Assieme i cinque attacchi caricarono contro la difesa del loro nemico, "Polemou Aspida! Che tutti voi possiate spirare dinanzi alla virtù di cui sono padrone!", imperò allora lo Scudo Nero, subendo sulle proprie difese l’assalto combinato.

Le bianche piume, il Vigoroso Artiglio, i riccioli d’energia, la brillante stella della Lince, l’abbagliante globo del Centauro spinsero con decisione contro il massiccio scudo del guerriero nero, urla proruppero da ambo i fronti, echeggiando in quel percorso roccioso diventato scenario per due inimmaginabili battaglie fra la forza ed efferatezza di spietati invasori e la determinazione ed il coraggio di sfiancati difensori.

Quando già un sorriso lieto si stava dipingendo sul volto di Gwyvin, una lingua d’energia infuocata lo colpì alla mano destra: fu solo un attimo, una lieve frustata di calore, ma sufficiente perché le dita del nero mastodonte abbandonassero la presa, lasciando il braccio sinistro a sostenere da solo il massiccio scudo e la possente forza di cinque guerrieri che contro lo stesso stava spingendo, una forza troppo grande perché i muscoli e le ossa sofferenti dell’altro potessero niente.

Con un innaturale movimento, il braccio sinistro si piegò, lasciando che le cinque forze riunite investissero le vestigia ed il corpo celate dallo scudo, distruggendo le prime e dilaniando a tal punto il secondo da mozzare di netto il braccio stesso dal tronco di Gwyvin, che cadde al suolo, rotolando fino ai piedi di Tolué e Haoma, mentre una scia di sangue indicava il percorso che quel corpo malmenato aveva compiuto.

Cercò invano di alzarsi il massiccio nemico, scivolando nella linfa che copiosa perdeva, "Così deve cadere il grande Paride?

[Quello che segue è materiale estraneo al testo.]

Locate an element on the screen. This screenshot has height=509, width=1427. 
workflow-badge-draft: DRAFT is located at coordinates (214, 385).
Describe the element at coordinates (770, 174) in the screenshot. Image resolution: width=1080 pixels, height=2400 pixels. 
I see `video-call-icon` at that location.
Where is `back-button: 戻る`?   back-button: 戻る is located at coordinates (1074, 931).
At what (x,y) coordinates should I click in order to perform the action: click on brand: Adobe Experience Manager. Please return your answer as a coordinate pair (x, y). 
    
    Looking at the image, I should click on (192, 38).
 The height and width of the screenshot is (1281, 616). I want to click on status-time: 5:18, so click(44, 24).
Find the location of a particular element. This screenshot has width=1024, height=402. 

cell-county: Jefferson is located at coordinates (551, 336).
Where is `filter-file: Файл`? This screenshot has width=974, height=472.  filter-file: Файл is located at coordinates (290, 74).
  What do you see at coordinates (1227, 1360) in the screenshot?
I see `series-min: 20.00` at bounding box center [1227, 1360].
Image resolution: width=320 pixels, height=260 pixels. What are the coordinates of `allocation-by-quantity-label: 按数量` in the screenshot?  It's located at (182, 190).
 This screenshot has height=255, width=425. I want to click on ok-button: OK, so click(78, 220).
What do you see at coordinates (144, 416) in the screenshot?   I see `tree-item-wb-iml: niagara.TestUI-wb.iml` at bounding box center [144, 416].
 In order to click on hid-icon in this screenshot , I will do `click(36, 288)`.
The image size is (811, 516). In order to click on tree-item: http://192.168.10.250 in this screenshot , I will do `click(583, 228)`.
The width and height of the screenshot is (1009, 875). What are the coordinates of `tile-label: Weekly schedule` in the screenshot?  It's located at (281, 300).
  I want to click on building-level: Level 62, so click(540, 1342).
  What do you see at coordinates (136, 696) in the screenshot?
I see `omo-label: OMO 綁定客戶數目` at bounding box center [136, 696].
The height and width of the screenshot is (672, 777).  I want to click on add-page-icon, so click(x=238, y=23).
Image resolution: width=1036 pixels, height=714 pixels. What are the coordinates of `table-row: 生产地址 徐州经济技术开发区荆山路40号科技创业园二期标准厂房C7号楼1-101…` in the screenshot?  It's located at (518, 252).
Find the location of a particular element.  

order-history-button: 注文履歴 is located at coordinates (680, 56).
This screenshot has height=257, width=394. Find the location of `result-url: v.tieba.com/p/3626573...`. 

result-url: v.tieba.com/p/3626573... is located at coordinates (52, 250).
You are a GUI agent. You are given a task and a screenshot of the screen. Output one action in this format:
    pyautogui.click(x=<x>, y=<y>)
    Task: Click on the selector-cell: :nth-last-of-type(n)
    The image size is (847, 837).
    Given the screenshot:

Abbattuto da un gruppo di disperati?", balbettò allo stremo delle forze, prima di cadere per l’ultima volta al suolo, senza più agitarsi oltre.

Sguardi lieti sfuggirono fra i cinque santi di Atena, stremati e feriti, nel vedere il nemico sconfitto, sguardi che, però, si quietarono nel sentire le battaglie tutto attorno a loro: "Maestro, Wolfgang…", bisbigliò perplesso Ludwig nel riconoscerne due, "La nobile Bao Xe, il venerabile Ascanus…", aggiunse Ayra, "E la possente Olimpia…", contò anche Mirea, "Ed il saggio Degos con loro.", concluse Talos, mentre una smorfia sorpresa e preoccupata si dipingeva anche sul volto di Darius.

"Non restate lì, immobili, a contare i cosmi dei compagni che combattono, cavalieri! La battaglia per voi non è ancora finita!", esordì allora la voce dell’ultima seguace di Haoma ancora lì presente, "Poiché come Ippolita vi aveva profetizzato: sconfitto Gwyvin, un nemico vi resta, la più terribile di tutti! Tolué, l’Intoccabile, è infine giunta a prendere le vostre vite!", minacciò la guerriera di Puppis Oscura, pronta alla battaglia.